Prompt: Restate the entries word for word, omitting nothing.

Task material:
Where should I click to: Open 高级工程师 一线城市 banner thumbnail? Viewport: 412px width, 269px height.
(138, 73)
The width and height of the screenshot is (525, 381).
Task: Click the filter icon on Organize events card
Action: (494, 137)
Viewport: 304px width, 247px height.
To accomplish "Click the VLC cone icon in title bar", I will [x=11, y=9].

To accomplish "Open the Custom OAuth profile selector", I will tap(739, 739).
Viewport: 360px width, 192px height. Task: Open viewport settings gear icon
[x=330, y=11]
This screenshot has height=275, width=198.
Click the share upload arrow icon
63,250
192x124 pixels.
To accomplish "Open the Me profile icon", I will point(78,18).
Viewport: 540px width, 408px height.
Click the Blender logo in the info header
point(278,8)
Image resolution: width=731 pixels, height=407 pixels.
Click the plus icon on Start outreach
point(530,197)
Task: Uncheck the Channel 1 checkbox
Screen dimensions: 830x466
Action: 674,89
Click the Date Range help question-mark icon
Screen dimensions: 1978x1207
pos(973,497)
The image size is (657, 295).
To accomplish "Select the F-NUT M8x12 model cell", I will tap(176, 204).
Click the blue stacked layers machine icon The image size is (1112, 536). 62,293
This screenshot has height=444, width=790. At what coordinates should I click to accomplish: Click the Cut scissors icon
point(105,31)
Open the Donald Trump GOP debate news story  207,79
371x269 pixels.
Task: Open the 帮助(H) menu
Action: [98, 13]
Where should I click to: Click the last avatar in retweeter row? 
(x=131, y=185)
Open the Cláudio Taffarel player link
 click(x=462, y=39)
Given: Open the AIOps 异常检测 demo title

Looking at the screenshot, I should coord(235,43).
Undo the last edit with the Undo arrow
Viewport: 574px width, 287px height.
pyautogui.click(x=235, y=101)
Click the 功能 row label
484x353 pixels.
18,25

Answer for this exercise:
Where should I click to: Open 高级工程师 一线城市 banner thumbnail? Viewport: 412px width, 269px height.
(138, 73)
The width and height of the screenshot is (525, 381).
Task: Click the filter icon on Organize events card
Action: (494, 137)
Viewport: 304px width, 247px height.
To accomplish "Click the VLC cone icon in title bar", I will [x=11, y=9].

To accomplish "Open the Custom OAuth profile selector", I will tap(739, 739).
Viewport: 360px width, 192px height. Task: Open viewport settings gear icon
[x=330, y=11]
This screenshot has height=275, width=198.
Click the share upload arrow icon
63,250
192x124 pixels.
To accomplish "Open the Me profile icon", I will point(78,18).
Viewport: 540px width, 408px height.
Click the Blender logo in the info header
point(278,8)
Image resolution: width=731 pixels, height=407 pixels.
Click the plus icon on Start outreach
point(530,197)
Task: Uncheck the Channel 1 checkbox
Screen dimensions: 830x466
Action: 674,89
Click the Date Range help question-mark icon
Screen dimensions: 1978x1207
pos(973,497)
The image size is (657, 295).
To accomplish "Select the F-NUT M8x12 model cell", I will tap(176, 204).
Click the blue stacked layers machine icon The image size is (1112, 536). 62,293
This screenshot has height=444, width=790. At what coordinates should I click to accomplish: Click the Cut scissors icon
point(105,31)
Open the Donald Trump GOP debate news story  207,79
371x269 pixels.
Task: Open the 帮助(H) menu
Action: [98, 13]
Where should I click to: Click the last avatar in retweeter row? 
(x=131, y=185)
Open the Cláudio Taffarel player link
 click(x=462, y=39)
Given: Open the AIOps 异常检测 demo title

Looking at the screenshot, I should coord(235,43).
Undo the last edit with the Undo arrow
Viewport: 574px width, 287px height.
pyautogui.click(x=235, y=101)
Click the 功能 row label
484x353 pixels.
18,25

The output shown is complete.